Keys to better cyber security

Having your password stolen or having it publicly released can cause more than just inconvenience. Wang Kaihao reports.

When Xie Yin's friend received a New Year greeting from his instant messenger tool Tencent QQ on the last day of 2011, he did not expect to be swindled.

Someone had logged into Xie's QQ account and "borrowed" 2,500 yuan ($395) from his friend.

Xie, a physics researcher from Changsha, capital of Hunan province, works in a lab at Singapore-based Nanyang Technological University, and his friend also works in Singapore.

"We are in contact with each other quite often so he did not call me before sending the money," Xie says, adding he did not learn about the swindle until his friend called him and asked if the money had been successfully transferred.

Xie had been invited by a stranger to join an online forum of his college alumni association and take part in an online poll the day before. He had to log onto his QQ account to vote.

Theft is a constant menace in cyberspace, though it doesn't always involve money.

Xin Tianle, 20, is an undergraduate at China Foreign Affairs University. His campus educational network account was broken into in 2010.

The original password was the last six digits of his student ID number. Since Xin thought no one would be interested in his personal information, he didn't change the password until it was too late and had been altered by someone else.

Xin was not bothered about his academic records being exposed but was worried his cell phone number was revealed.

"Numerous phone calls from real estate companies have become a daily occurrence since then, and I have to change my phone number," Xin says.

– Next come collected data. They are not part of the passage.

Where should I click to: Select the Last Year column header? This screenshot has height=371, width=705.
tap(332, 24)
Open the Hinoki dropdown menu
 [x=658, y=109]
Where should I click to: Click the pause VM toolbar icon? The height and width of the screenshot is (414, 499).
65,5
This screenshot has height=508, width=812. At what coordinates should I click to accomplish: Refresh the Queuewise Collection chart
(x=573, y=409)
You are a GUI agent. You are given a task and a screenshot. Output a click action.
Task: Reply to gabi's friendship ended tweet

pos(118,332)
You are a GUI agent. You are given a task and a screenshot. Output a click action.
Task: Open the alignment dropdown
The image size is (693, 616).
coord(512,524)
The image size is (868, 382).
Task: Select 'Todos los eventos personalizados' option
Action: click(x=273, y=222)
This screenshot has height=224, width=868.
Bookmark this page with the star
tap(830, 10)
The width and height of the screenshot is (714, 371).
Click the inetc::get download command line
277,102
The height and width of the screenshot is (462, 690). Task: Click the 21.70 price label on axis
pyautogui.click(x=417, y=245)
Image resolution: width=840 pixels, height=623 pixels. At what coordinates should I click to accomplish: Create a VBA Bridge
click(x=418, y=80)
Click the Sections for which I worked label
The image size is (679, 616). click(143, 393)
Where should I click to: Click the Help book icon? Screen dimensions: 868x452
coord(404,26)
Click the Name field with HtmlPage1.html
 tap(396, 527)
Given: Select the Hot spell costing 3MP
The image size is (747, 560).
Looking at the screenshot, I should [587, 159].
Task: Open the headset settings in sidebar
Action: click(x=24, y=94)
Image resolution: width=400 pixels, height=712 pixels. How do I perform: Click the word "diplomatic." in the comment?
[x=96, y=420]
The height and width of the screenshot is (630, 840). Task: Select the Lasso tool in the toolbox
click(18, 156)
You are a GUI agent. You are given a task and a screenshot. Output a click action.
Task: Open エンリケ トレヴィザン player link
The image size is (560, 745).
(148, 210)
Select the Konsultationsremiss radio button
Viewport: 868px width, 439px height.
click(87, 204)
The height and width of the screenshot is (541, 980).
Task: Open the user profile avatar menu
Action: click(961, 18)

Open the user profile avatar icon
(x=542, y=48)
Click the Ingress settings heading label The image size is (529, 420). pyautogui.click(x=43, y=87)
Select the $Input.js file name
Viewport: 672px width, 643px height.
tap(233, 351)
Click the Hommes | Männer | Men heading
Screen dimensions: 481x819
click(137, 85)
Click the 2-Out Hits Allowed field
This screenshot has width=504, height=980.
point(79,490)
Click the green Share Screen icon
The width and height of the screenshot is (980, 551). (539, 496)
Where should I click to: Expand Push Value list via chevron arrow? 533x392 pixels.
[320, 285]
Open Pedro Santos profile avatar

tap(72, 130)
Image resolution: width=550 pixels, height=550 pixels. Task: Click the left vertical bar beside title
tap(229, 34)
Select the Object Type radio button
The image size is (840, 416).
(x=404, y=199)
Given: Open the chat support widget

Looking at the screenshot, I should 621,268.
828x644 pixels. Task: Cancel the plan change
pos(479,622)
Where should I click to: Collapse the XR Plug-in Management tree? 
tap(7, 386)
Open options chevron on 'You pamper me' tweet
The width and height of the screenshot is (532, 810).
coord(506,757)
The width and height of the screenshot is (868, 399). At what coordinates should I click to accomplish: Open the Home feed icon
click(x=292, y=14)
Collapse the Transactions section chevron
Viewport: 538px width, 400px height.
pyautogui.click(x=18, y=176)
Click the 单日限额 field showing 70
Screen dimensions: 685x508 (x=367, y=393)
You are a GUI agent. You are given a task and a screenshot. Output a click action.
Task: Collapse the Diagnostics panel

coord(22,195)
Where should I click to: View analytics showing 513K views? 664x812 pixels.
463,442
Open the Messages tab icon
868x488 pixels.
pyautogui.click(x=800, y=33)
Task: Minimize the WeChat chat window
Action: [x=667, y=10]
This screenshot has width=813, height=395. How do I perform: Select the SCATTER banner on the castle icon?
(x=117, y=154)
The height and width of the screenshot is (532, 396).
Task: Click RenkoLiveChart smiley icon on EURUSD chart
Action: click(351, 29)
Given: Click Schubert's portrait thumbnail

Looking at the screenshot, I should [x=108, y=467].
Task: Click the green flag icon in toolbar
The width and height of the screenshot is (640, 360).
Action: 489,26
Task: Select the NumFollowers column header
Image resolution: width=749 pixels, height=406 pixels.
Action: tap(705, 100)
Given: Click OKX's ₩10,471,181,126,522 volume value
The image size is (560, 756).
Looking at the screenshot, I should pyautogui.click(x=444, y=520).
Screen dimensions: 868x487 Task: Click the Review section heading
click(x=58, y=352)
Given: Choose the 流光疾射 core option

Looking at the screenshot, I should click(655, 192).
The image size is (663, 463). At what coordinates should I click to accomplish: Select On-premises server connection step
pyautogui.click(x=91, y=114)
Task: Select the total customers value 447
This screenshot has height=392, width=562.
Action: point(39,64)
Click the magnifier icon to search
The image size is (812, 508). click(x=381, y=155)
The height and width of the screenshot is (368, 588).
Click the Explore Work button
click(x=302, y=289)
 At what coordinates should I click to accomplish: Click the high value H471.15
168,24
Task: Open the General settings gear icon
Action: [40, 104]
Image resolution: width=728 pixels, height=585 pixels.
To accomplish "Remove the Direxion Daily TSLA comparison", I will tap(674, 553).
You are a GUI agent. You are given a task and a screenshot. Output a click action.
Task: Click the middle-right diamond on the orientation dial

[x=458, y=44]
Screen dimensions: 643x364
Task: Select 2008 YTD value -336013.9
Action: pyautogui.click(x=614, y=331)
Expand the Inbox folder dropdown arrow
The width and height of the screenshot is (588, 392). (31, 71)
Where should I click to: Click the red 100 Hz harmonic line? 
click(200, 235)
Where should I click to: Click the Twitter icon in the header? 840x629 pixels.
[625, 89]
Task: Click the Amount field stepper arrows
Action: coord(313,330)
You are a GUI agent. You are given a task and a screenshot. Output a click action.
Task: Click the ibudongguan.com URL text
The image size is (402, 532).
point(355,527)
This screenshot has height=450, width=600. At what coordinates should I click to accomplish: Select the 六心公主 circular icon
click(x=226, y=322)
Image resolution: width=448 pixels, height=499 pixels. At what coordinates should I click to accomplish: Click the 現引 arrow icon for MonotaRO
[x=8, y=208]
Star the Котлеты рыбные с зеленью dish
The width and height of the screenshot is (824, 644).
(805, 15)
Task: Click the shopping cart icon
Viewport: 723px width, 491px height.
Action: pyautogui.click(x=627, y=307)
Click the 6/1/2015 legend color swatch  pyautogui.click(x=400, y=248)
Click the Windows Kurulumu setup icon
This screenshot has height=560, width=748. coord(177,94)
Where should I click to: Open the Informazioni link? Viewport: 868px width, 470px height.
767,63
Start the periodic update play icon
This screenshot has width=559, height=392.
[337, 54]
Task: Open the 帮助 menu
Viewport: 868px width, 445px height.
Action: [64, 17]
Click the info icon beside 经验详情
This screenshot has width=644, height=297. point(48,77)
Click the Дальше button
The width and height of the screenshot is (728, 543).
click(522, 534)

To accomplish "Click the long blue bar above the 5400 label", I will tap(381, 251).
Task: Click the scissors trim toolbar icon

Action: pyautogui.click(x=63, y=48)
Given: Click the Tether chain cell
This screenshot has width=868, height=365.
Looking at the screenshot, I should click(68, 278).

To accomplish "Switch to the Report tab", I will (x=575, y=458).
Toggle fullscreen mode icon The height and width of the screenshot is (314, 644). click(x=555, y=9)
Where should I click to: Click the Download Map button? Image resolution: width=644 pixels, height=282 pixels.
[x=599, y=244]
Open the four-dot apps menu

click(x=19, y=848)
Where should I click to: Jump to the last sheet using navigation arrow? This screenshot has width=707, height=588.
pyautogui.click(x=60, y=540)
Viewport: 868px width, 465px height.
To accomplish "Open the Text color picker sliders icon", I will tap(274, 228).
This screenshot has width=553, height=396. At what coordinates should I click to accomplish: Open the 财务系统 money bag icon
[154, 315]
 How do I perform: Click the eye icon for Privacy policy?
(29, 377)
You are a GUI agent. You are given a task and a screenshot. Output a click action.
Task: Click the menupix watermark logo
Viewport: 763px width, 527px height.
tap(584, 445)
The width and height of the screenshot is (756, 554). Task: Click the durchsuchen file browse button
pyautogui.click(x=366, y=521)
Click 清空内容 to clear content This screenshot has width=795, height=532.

Sun Cheng, a 30-year-old software developer from Qihoo, a Beijing-based company specializing in anti-virus programs, says: "A hacker will investigate your birth date, important anniversaries, your telephone numbers and so on. Then, it will be a piece of cake to unlock your keys.

"It's better to avoid using personal information when it comes to passwords."

However, a disappointing truth is that many people use even simple passwords. According to a report released by Qihoo and Rising, a Chinese anti-virus program company, in November 2011, "5201314" topped the list of "the most commonly used weak passwords in China".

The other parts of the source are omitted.